Whilst not ignoring the political and economic imperatives for STEM in current discourses, as educational researchers, we suggest it is of much greater importance to understand the educational implications of attempted STEM integration in educational contexts. We chose to focus on STEM education in pre-and elementary school (children 4–12 years of age) as (a) this is our area of research interest and expertise; and (b) research suggests that children’s attitudes to STEM disciplines is formed early in primary school (e.g., Larkin & Jorgensen, 2016) found that negative attitudes towards mathematics were already present in children 6–7 years old). A review into STEM integration is particularly timely, as although we are not the first to do so, a similar literature review regarding STEM integration is over ten years old (see Becker & Park, 2011). In addition, STEM integration is required if we are to avoid the siloed approaches to STEM education that are present in many of the articles discussed in this review.

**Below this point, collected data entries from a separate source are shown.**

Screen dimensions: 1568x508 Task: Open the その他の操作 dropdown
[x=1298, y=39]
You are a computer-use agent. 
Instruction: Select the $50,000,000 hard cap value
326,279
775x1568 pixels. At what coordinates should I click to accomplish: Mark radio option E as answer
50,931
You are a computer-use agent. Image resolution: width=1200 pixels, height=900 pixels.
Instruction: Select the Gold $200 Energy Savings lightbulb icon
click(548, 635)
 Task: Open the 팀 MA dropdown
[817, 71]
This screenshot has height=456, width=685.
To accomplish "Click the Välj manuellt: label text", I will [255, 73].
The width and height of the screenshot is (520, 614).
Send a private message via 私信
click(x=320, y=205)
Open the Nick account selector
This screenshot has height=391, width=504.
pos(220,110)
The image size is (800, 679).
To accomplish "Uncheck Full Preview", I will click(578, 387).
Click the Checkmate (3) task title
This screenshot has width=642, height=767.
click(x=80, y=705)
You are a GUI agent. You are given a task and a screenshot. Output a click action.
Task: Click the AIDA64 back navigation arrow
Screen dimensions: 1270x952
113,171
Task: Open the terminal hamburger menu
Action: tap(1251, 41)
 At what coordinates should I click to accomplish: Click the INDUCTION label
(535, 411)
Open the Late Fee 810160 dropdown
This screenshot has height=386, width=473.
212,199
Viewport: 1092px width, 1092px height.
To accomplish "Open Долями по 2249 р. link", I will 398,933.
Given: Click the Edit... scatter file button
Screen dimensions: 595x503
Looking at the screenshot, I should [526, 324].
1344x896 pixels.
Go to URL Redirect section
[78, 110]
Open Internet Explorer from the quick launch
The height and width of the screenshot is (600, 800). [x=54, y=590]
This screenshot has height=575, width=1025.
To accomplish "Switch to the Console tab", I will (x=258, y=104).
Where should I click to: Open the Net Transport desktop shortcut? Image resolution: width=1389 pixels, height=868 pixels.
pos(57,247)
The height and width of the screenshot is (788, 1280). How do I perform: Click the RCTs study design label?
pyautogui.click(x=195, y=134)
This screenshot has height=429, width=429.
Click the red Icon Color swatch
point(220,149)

To provide a background context for the reader, and to frame our three research questions (see “Method”), we briefly summarise some of the key literature in relation to the following three areas; STEM integration, engineering in STEM education, and approaches to teaching STEM.

Theme One—STEM Integration

Although other methods for discussing STEM are present in the literature, for example, via teaching frameworks (see Greca Dufranc et al., 2020) or in terms of STEM content, pedagogy, or context (Cheng & So, 2020), the dominant approach used in the literature is one that frames STEM solely in terms of integration. For example, Dugger (2010) categorises STEM Integration into four categories: (a) four separate disciplines; (b) two of the four disciplines emphasised (e.g., SteM); (c) one discipline is integrated into the other three (e.g., E; STM), and (d) all four disciplines have equal emphasis and are approached in an interdisciplinary way. In a similar vein, Laksmiwati et al. (2020) present seven STEM perspectives including STEM as a very loose connection of the four separate disciplines; STEM as primarily Science, or Science and Mathematics, incorporating the other three or two disciplines respectively; through to full integration of the four disciplines. This full integration is seen by Nadelson and Seifert (2017) as a “seamless amalgamation of content and concepts” so that “knowledge and process of the specific STEM disciplines are considered simultaneously without regard for the discipline, but rather in the context of a problem, project or task” (p. 221).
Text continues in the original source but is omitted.